The LMB is delighted to announce the appointment of Jing Ren as a Group Leader in the Neurobiology Division. She will begin her programme in January 2020, joining more than 50 group leaders at the LMB, who represent a diverse set of scientists recruited from around the world.
Jing’s overarching aim is to understand the molecular mechanisms underlying the formation of the circuitry of the serotonin system. This system is the most frequent pharmacologically targeted neural system for treating psychiatric disorders, including depression and anxiety, which are among the leading causes of disability globally, affecting one in four people in the world. She will combine her skills of molecular biology, neural anatomy, physiology and behaviour neuroscience to investigate how the serotonin system is assembled during development, and the consequences of its disruption.

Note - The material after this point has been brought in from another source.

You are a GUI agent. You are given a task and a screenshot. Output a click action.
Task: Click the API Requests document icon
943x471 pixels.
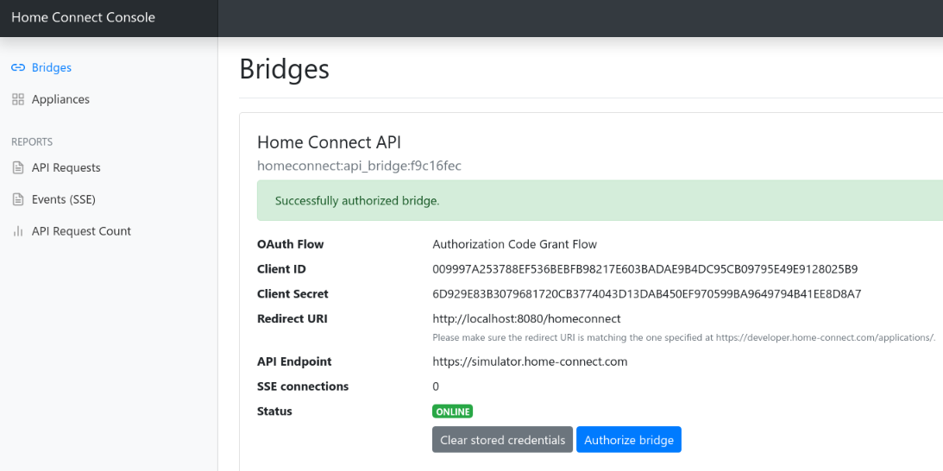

Jing’s recent work has revealed that the serotonin system within individual nuclei in the brain stem contains parallel serotonin sub-systems that influence mice behavioural functions. Her team will identify the molecules that control the wiring and transmission specificity of serotonin system by applying single-cell RNA sequencing, proteomic mapping and tissue clearing technology. Thereafter, she will investigate how genetic defects of the serotonin system induce psychiatrically relevant behaviours by combing ex vivo and in vivo imaging and electrophysiology recording, chemogenetics and optogenetics. Her work will advance our understanding of the relationship between neurodevelopment and psychiatric disorders.
Jing completed her PhD under a joint program of National Institute of Biological Sciences, Beijing & College of Life Science, Beijing Normal University, China, and was awarded the Ray Wu prize in 2011. She did her postdoctoral study at Stanford University and was awarded Tianqiao and Chrissy Chen Fellowship in 2017.
The LMB welcomes Jing and looks forward to her work that ultimately aims to link genes that define the specific serotonin sub-circuits during development to mental states in the adult. Her research will complement the goals of the LMB, that is, to support collaborative and cutting-edge research towards identifying fundamental mechanisms that will advance treatment for brain diseases.